Did you actually /read/ my proposed syntax? In that proposal, "repeat" 
would be nothing more than a /modification/ of the existing "union".

>>> I'm not sure the transformation from 3D filling to cubic would be
>>> obvious (and you might need holes on some places, and it might be better
>>> to code it once for each filling rather than applying specific
>>> transforms all the time)
>>
>> I guess macros should be enough to fill that gap.
>
> I believe it would be quicker and more effective to cover the patterns
> in the C++ code rather than with a transform.
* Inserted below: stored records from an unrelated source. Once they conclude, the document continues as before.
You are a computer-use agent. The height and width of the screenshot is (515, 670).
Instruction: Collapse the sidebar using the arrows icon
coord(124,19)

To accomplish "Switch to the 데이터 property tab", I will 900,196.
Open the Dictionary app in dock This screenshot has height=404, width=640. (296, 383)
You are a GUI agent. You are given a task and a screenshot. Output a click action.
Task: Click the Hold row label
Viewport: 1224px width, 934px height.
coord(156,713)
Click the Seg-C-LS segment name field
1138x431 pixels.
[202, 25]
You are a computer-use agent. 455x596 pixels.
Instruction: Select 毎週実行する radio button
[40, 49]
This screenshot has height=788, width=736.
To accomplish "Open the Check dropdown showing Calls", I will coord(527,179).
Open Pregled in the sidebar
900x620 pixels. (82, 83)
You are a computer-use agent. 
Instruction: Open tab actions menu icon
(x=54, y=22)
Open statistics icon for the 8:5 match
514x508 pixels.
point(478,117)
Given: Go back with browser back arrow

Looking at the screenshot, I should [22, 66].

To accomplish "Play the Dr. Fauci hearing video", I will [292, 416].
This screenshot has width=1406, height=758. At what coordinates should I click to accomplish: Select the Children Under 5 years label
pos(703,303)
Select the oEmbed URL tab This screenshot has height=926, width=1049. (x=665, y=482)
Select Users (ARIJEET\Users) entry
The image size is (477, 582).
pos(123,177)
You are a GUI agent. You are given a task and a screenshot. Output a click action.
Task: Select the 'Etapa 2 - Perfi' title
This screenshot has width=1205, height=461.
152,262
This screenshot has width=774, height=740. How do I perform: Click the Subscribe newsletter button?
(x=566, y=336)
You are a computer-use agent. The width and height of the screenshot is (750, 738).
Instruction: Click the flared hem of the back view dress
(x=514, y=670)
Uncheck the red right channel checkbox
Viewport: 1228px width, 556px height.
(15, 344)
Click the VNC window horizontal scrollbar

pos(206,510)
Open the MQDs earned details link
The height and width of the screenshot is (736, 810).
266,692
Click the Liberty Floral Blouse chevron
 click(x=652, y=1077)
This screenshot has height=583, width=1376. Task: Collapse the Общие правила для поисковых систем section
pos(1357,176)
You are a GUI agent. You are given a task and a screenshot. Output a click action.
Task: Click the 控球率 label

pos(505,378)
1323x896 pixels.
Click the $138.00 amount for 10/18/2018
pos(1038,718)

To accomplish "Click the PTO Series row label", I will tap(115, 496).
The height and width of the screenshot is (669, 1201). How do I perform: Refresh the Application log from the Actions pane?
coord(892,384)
As there are literally infinitely many regular space tilings, you can't 
cover them all natively, and a generic variant will be needed anyway. So 
to keep both code complexity and number of keywords low, I'd be more in 
for making it the only variant supported natively. (Note that low code 
complexity helps keep things speedy, too, by allowing to keep as much of 
the code in CPU cache as possible.)

> I'm still wondering about the number of actual space filling pattern (3
> so far in 3D: 1 with cube, 2 with spheres, and 2 in 2D: square, hexagon)
> Any others you or others know of ?

You can't fill 3D space with spheres - it would leave gaps (unless you 
allow for fractal filling).

2D space can be filled with either squares, regular hexagons, regular 
triangles, or any sheared variation thereof. With tilings derived from 
squares or regular triangles, you also have the option to arrange the 
tiles in rows which are displaced against one another (think classic 
brick tiling).

But you can also tile 2D space with a combination of octagons and 
squares, or a combination of hexagons, squares and triangles. Or even 
trapezoids.

All these tilings have one thing in common: By defining your tiles 
differently, you can map all of them to sheared square tiling.

In 3D space tiling, you have quite a number of options, too; octagons 
and tetrahedrons go together like a charm, for instance.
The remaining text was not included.